Laminate and vac bagging
++ as much as I hate working with it and its expensive (cause it has to be thrown away) tacky tape seals like a champion. The only viable alternative I can see is to put the entire table/mould inside a the bag so that tape is not necessary. I'm keen to have a go at this for next time. !!Maybe creating a fibreglass mould for next time.
++ doing the laminating in one go rather than top then bottom as I did previously. Saved an entire curing cycle.
+ using paper towels as breather/bleeder material seems to work fine. Despite the surface coming out a bit dry (and I think that this may be due to the wood absorbing resin) the finish was nice and uniform.
* Peel ply is very effecting in letting excess resin flow through it. However, I think that may too much as able to flow out and so !! next time I'd like to try using perforated release film instead of peel ply. The release film lets less resin flow across it and so holds more in the laminate. Because of the wood soaking up lots of resin, holding it in there might be a better idea. It also means less is required to finish the surface as its already quite shinny.
* 27 mmHg may have been too much pressure and resulting in the dry laminate on top. Not sure, I need to explore more. It took about 20 mmHg to get the board to conform. If the planks are being glued together (along the length of the board) at the same time as laminating then the problem would go away.
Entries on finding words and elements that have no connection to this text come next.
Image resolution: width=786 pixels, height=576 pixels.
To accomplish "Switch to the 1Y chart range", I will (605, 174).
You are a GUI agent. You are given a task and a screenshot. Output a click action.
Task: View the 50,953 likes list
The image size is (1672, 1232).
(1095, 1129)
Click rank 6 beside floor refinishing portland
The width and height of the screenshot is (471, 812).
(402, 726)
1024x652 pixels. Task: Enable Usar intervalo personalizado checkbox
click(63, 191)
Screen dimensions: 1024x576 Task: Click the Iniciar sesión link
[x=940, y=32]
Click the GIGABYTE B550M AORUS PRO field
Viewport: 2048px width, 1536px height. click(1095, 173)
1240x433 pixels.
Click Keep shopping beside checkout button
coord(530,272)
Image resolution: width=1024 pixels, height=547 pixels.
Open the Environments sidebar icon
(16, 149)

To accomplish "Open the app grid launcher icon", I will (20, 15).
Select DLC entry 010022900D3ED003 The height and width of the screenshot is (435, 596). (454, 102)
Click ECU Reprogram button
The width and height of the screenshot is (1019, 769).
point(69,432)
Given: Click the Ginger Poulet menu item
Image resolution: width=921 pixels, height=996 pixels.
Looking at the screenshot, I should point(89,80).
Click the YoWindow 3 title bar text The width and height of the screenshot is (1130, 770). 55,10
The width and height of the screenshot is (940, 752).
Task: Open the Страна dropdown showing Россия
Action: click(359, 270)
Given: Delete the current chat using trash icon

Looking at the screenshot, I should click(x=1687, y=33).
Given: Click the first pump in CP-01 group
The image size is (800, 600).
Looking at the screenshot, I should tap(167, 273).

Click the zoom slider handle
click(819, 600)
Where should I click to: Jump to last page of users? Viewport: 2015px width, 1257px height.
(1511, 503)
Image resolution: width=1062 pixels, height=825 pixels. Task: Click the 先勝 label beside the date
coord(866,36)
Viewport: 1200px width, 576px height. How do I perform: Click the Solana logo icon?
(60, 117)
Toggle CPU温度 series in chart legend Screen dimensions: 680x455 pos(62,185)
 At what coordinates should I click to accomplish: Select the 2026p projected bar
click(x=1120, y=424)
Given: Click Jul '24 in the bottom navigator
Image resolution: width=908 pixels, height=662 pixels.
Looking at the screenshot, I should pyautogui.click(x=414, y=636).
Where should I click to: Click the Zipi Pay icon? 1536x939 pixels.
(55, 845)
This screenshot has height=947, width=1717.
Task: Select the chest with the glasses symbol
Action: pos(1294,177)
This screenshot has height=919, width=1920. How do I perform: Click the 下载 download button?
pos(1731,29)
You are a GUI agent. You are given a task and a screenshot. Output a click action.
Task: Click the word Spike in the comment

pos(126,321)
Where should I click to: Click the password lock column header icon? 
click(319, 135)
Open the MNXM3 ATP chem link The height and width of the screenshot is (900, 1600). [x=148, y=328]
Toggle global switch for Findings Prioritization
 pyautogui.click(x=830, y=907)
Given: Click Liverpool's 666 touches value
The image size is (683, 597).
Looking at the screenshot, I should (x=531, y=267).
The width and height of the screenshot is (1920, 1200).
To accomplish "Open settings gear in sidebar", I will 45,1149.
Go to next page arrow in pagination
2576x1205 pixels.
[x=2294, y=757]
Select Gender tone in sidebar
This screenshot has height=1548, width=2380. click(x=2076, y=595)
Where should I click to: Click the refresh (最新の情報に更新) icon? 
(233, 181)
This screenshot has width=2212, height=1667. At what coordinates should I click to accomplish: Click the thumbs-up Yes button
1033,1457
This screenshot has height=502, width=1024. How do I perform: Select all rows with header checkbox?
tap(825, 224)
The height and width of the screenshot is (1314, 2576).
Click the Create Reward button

? Resin. The top layer of laminate appeared too dry after it came off the table and there are a few different theories going around in my head. One being that the resin soaked into the wood core because of the long cure time ( I used slow hardener which has a 45 min pot life and multiples of that when its spread out). Maybe this gives too much time and allows the resin to be absorbed into the core. Although, this was not the case on the underside which had a good quantity retained in it. Maybe I need to use a more viscous rather than less viscous resin to prevent too much flowing out when its under vacuum. I followed up the lead from a discussion about the viscosities of FGI and west system 'entry level' resins but the data sheets for the FGI resin quote a huge range for the viscosity 110 -1500 CPS. The West System'2 105/205 is quoted at 580 CPS. I don't understand why the range is so big. A question for FGI.
+++ The matching metal frames, the jig setup, working height very low, the ratchet straps to apply lots of clamping pressure to the jigs.
--- The rocker table surface for wood cores was a disaster and changed the rocker and concave to flat and flat.
!! add 400w workshop lights ($14.95 each at bunnings hardware) to be able elevate the temperature for post curing. Needs a temperature controller for switching on and off.
!! change the surface to either Formica laminated to the ply or use a brokite style construction where a bottom and an upper layer of perspex is laid over the core and the whole thing placed inside a vac bag. The 2 layers together and the symmetrical pressure on the mould should be enough to prevent the distortion. It also works to hold all the pieces together and so makes it possible to do just one gluing and laminating pass instead of the 4 needed to do the rails, 2x cores + 2 cores together, laminating and finishing.
Really not sure how to turn this around an would like to avoid it as much as possible by using PBT bottom sheets top and bottom ideally. Reality is that probably will only use it on the bottom if I can get hold of it (due to cost).
++ Perspex sheet on the bottom results is a great finish on the board straight off the table.
--the sanding I did made the surface murky. !! do another sanding pass with greater than 600 grit paper and maybe buff it.
-- using epoxy to do a final coat left the surface uneven, 'wavey' as it did not self level very well. !! Maybe try thinning the epoxy of finding good advice on UV stabilised varnish.
+2.3 kg without accessories. 0.4 kg heavier than foam core board. Can't complain about that.
+++ Antig99 footpads and fins. Hard to be on price and work fine. I've give the fins a good flogging in the sand and hit a few rocks and they handle as well as the fibreglass fins do maybe even better without the screen printed logos to show wear.